2. Web Tables Statistics
2.1 TLDs Distribution
Figure 1 shows the distribution of extracted Web tables per English top-level domain.
Fig. 1 - Number of tables per English TLD
2.2 Number of Columns and Rows Distribution
The table below provides basic statistics for the tables' size in the complete corpus.
min. | max. | average | median | |
---|---|---|---|---|
columns | 3 | 713 | 3.49 | 4 |
rows | 5 | 35 640 | 19.52 | 6 |
2.2.1 Number of Columns Distribution
The table below provides basic statistics for the tables' size in the complete corpus. The rows number excludes the header row and thus refers to the data rows of the table.

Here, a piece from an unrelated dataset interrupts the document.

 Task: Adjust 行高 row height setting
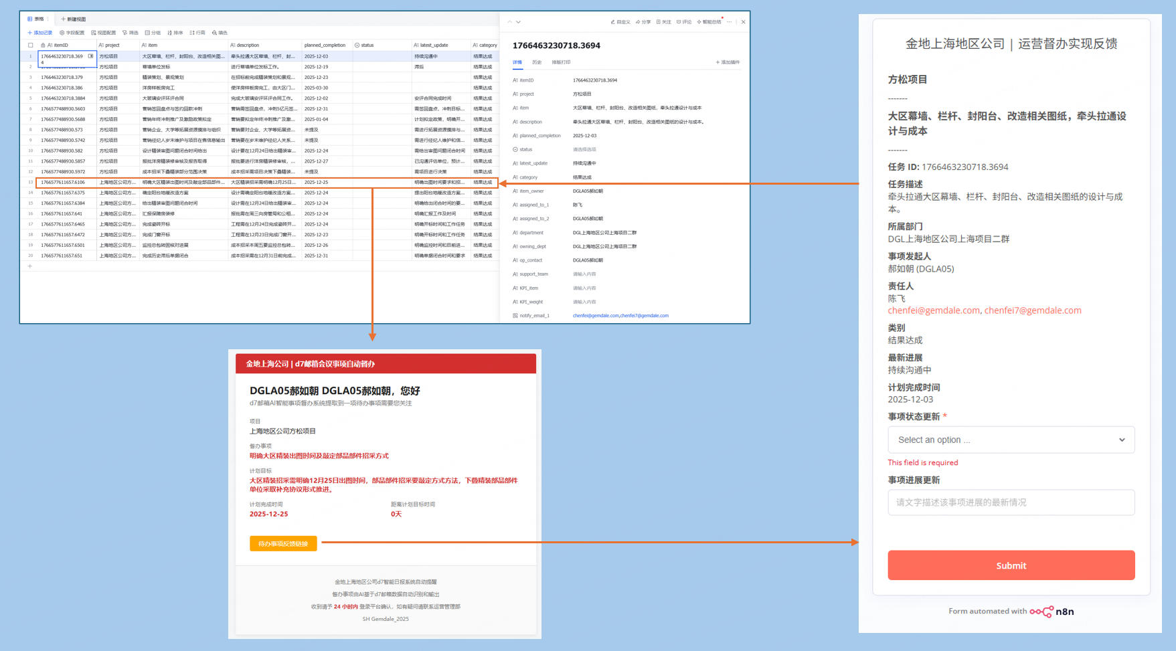click(x=197, y=33)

Fig. 2 - Distribution of Number of Columns per Table
The complete distribution of number of columns per table can be found here.
The file contains a list of two tab separated fields, #columns
and #tables
. E.g. the first entry of the file, 3 13261248
, means that there are 13261248 tables that have exactly 3 columns.
2.2.2 Number of Rows Distribution
Figure 3 shows the distribution of number of data rows per table. Data rows are all rows of the table that are positioned under the header row and contain at least one non-empty cell.
Fig. 3 - Distribution of Number of Rows per Table
The complete distribution of number of rows per table can be found here.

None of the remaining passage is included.